Figure 3. Structure diagram of the enhanced Multi-Scale Attention Pose (EMAP) feature extraction network

To further enhance the representation capability of key pose features and suppress interference from background and redundant information, a channel-spatial cooperative attention module is embedded after cross-scale fusion. This module precisely strengthens key pose features through coordinated modulation in both channel and spatial dimensions. Channel attention calculation first performs global average pooling and max pooling on the channel dimension of the fused feature $\operatorname{map} F_1$, obtaining $z_{\text {avg}}$ and $z_{\text {max}}$. After processing by a twolayer lightweight fully connected network, the channel attention weight $a_c$ is generated via a sigmoid activation function. The core formula is:

$a_c=\sigma\left(M L P\left(z_{\text {avg }}\right)+M L P\left(z_{\max }\right)\right)$                   (8)

Spatial attention calculation performs average pooling and max pooling on the spatial dimension of the feature map, concatenating the obtained $s_{\text {avg }}$ and $s_{\text {max }}$, extracting features via a $7 \times 7$ convolution kernel, and generating spatial attention weight $a_s$ via sigmoid activation. The core formula is:

$a_s=\sigma\left(\operatorname{Conv}_{7 \times 7}\left(\left[s_{\text {avg}} ; s_{\max }\right]\right)\right)$                     (9)

Finally, the channel attention weights and spatial attention weights are multiplied element-wise to obtain the cooperative attention weights. These are element-wise weighted with the original fused feature map and added with a residual connection to achieve feature enhancement and gradient propagation optimization. The core formula is:

$F^{\prime}=F \otimes\left(a_c \cdot a_s\right)+F$          (10)

The network output end is designed with a dual-branch structure, used for predicting joint heatmaps and part affinity fields, respectively. Both branches share backbone features and attention-enhanced features, ensuring feature consistency and computational efficiency. The heatmap branch predicts the spatial position probability distribution of each joint, using Gaussian heatmaps as labels with a Gaussian distribution standard deviation $\sigma$= 4, fitting the spatial distribution characteristics of joint points; the part affinity field branch predicts association vectors between adjacent joints, characterizing the connection relationships between joints. To optimize network training effectiveness, a joint loss function is designed, comprehensively considering heatmap prediction error and part affinity field prediction error.
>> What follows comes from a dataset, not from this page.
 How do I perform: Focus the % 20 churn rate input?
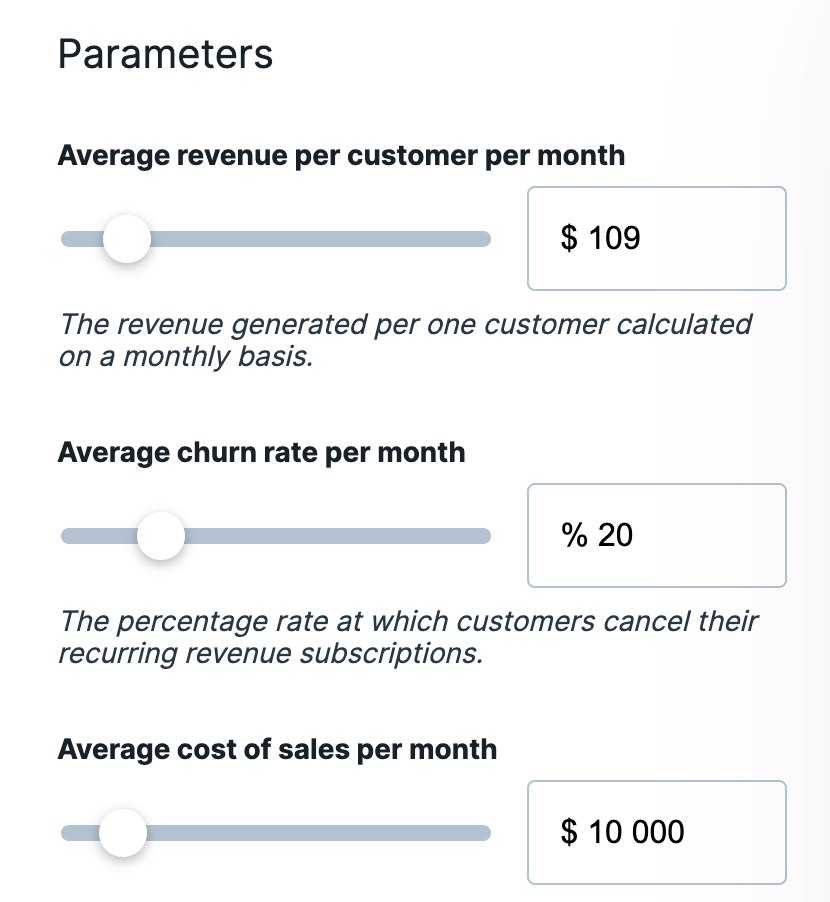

The core formula is:

$L_{\text {pose}}=\sum_{k=1}^K\left\|H_k-H_k^*\right\|_2^2+\lambda_{\text {paf}} \sum_{l=1}^L\left\|L_l-L_l^*\right\|_2^2$                     (11)
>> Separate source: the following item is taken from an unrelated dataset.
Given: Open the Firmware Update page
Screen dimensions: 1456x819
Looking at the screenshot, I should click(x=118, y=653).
where, $H_k$ and $H^*{ }_k$ are the predicted heatmap and labeled heatmap of the $k$-th joint, respectively; $L_l$ and $L^*{ }_l$ are the predicted value and labeled value of the $l$-th part affinity field, respectively; $\lambda_{\text {paf }}=0.5$ is used to balance the loss weights of the two branches. In the inference stage, non-maximum suppression is first performed on the heatmaps to screen joint point candidates with confidence above a set threshold, followed by matching the part affinity fields via the Hungarian algorithm to complete human skeleton assembly, ensuring the accuracy of joint connections and providing high-precision pose skeleton input for subsequent action recognition. The network overall uses depthwise separable convolutions to replace some standard convolutions, further reducing computational complexity. Mobile terminal tests show it fully meets real-time processing requirements.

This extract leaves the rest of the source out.